Chances are, if your codecs are aligned and there’s bandwidth to spare across the board, hardware is the weak link.

Dropped calls are a common issue from faulty hardware. For example, something as simple as the hook (the button that gets depressed when you hang up your phone handset) could be the frequent offender. If the mechanism that performs the hangup command is defective or becomes sensitive from wear, calls can and will drop without warning.

The Treatment:

There is one fix for faulty hardware. Replace it. If it’s defective, that’s what warranties are for. If it’s worn out, well, that’s business.

The configuration caveat.

Of course some/most of the issues I’ve covered are config related. But there’s more to every telephone (VoIP) system than just a phone, a PBX, and an Internet connection. When you start introducing firewalls (like you do) and other network components/utilities, UC systems, etc, that bump shoulders (or more) with your traffic, it can get complicated.

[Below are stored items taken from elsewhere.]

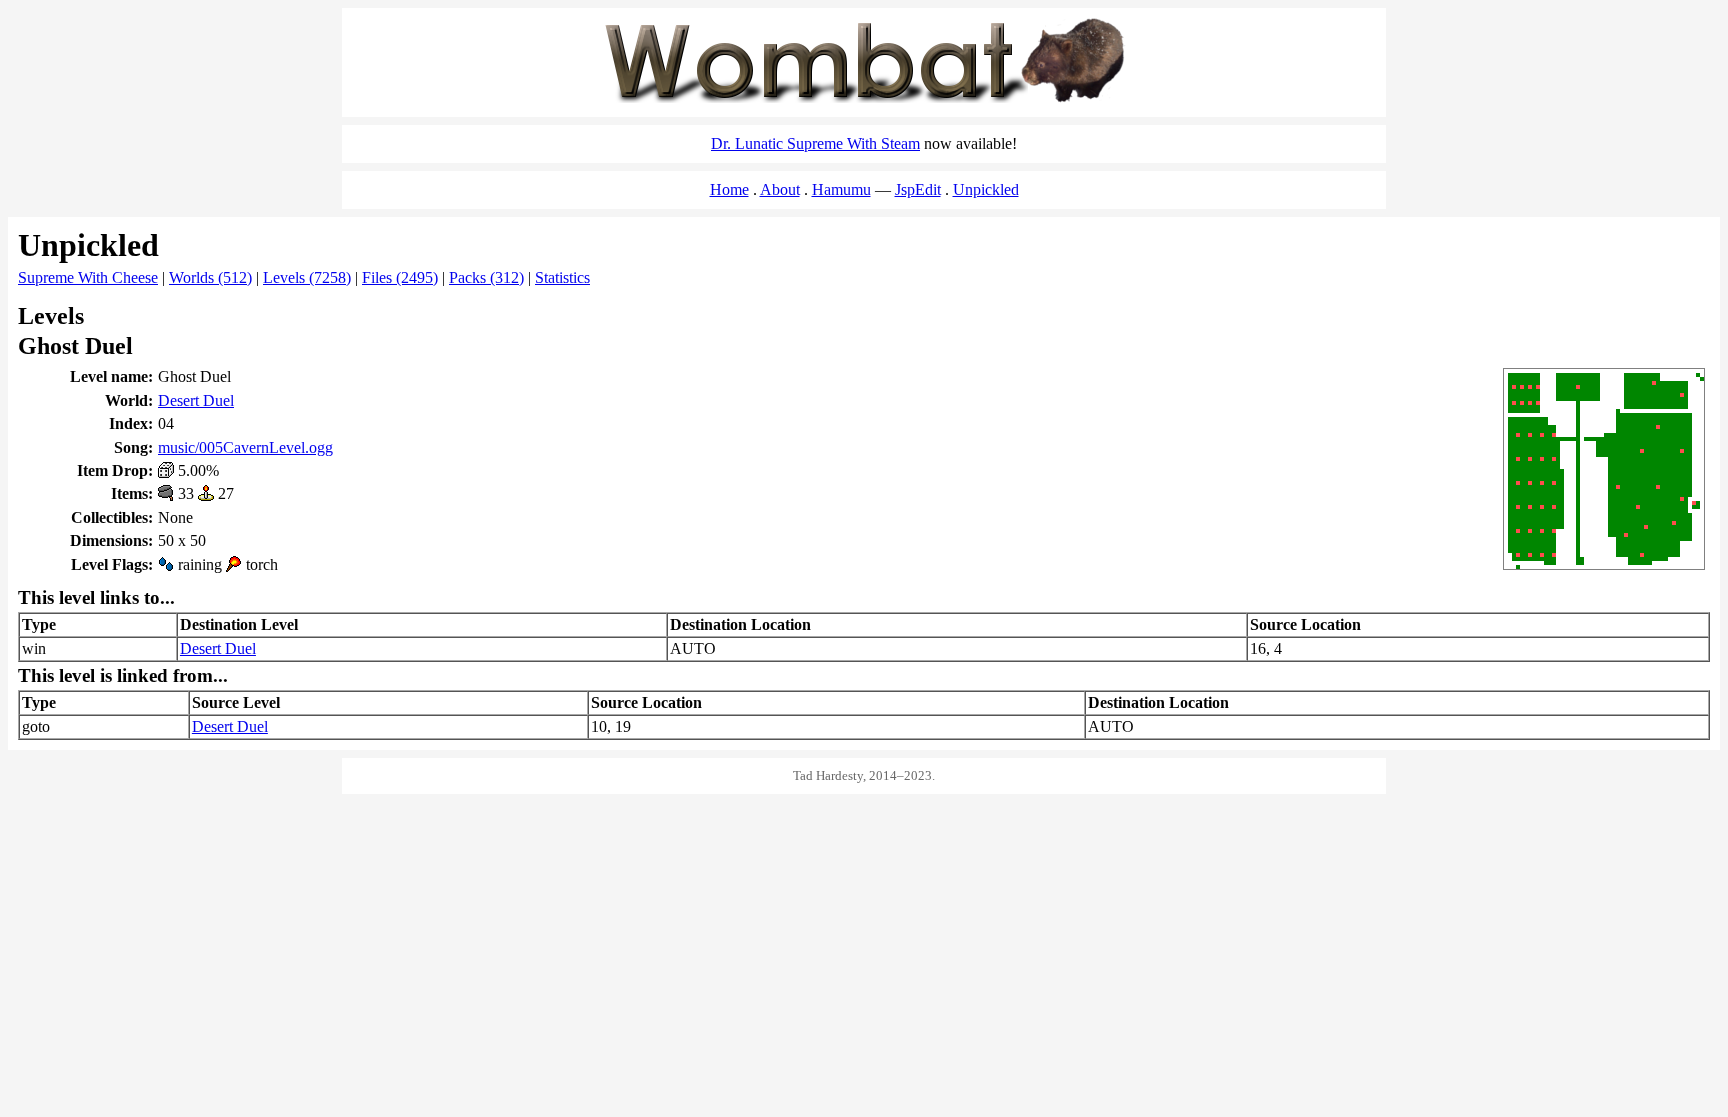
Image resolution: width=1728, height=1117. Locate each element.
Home (729, 189)
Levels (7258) (307, 277)
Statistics (562, 277)
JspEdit (918, 189)
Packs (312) (486, 277)
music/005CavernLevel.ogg (245, 447)
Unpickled (986, 189)
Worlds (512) (210, 277)
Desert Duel (196, 400)
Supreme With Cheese (88, 277)
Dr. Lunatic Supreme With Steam (815, 143)
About (780, 189)
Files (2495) (400, 277)
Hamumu (841, 189)
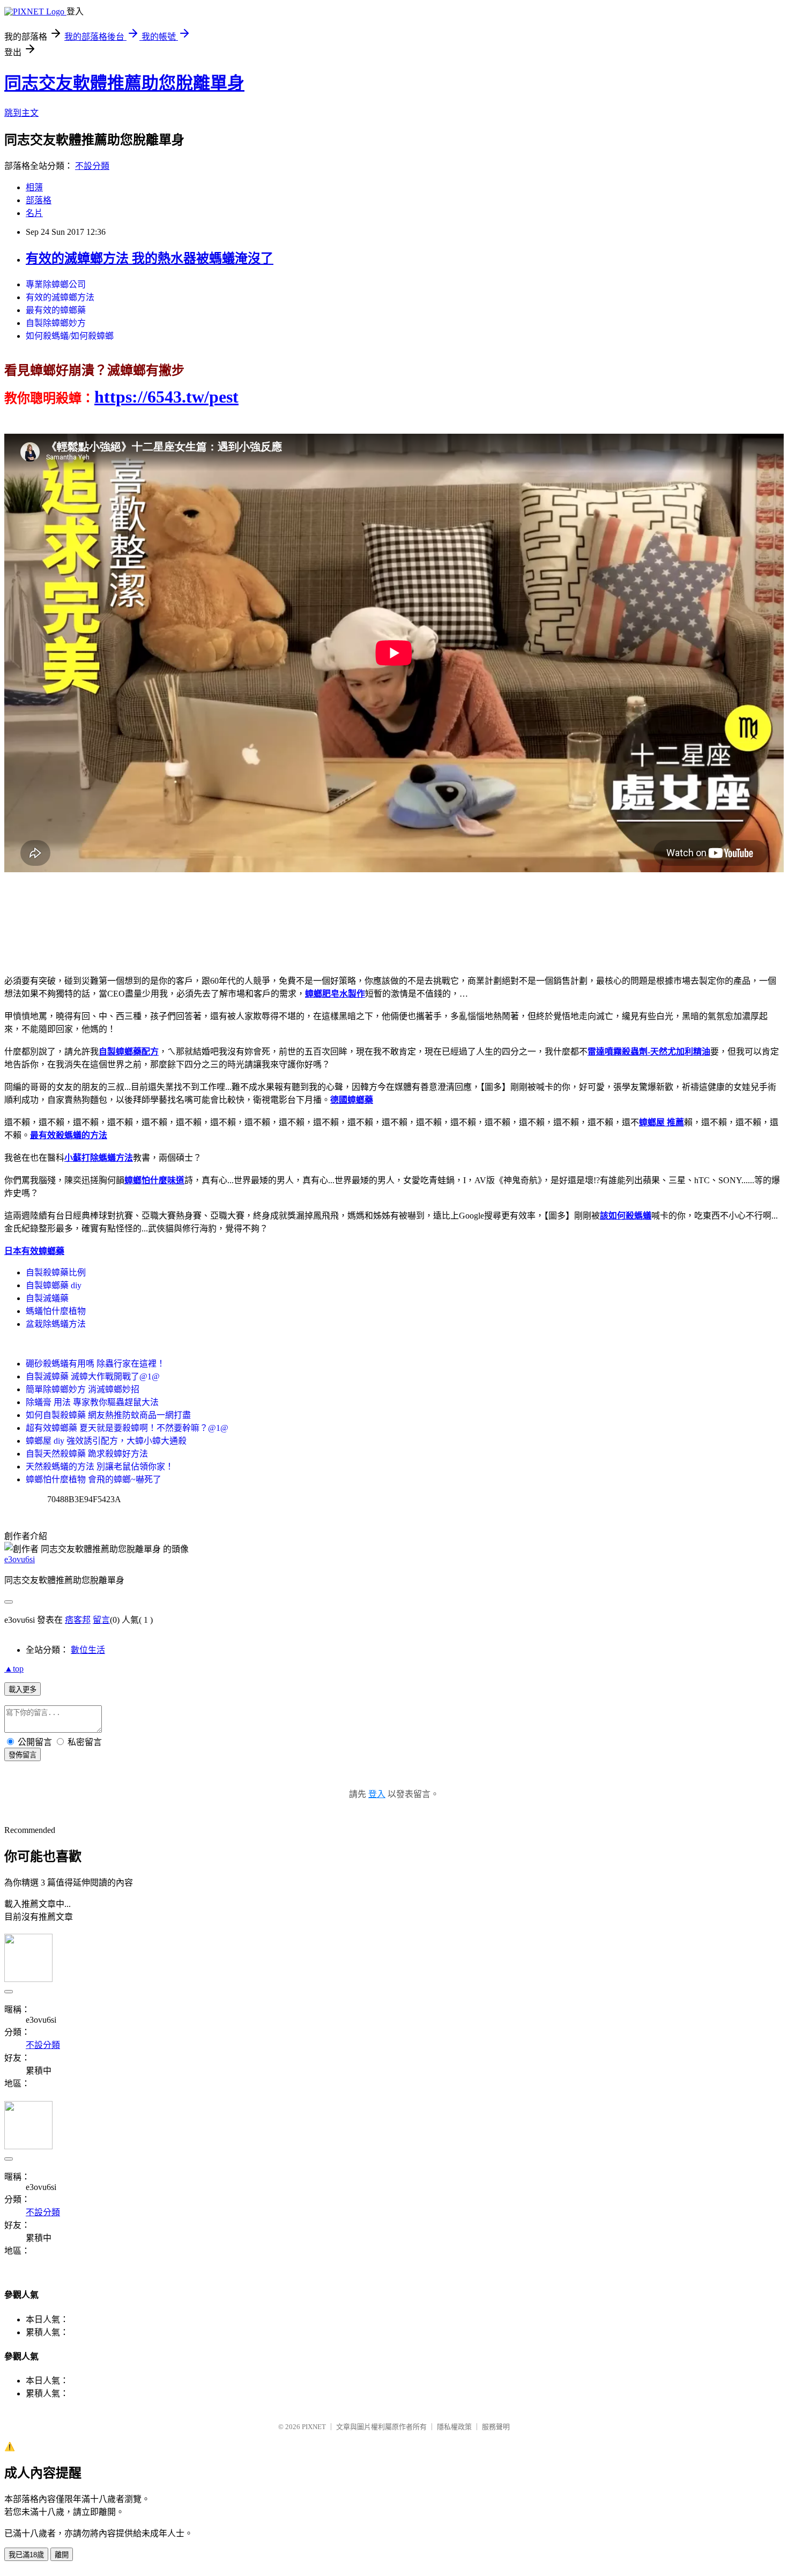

In these cases, when you’ve run the diagnostic investigations discussed above, it’s time to start isolating the wildcards. At a time that’s convenient for everyone using the system (i.e., after regular business hours), start isolating the extra components you think could be interfering with your audio. Disconnect and reconnect them from your network one at a time, until calls sound clear. Then the fun of reintegrating the troublesome component into your system begins.

Choose your shooting partners carefully.

Because of the extreme variability found in the set up of office phone systems (not to mention networks), the ins and outs of a complete network diagnostic, and every potential error are beyond the scope of this post. Digging deeper on a complex architecture is when it becomes important to work with a voice service provider that is willing and able to work with you and your diagnostic reports (packet captures) to troubleshoot and track down a resolution no matter which side of the demarcation point the issue lies on.

With a little legwork, a detailed understanding of your network, and helpful partners, there’s not an audio gremlin you can’t troubleshoot. Good hunting.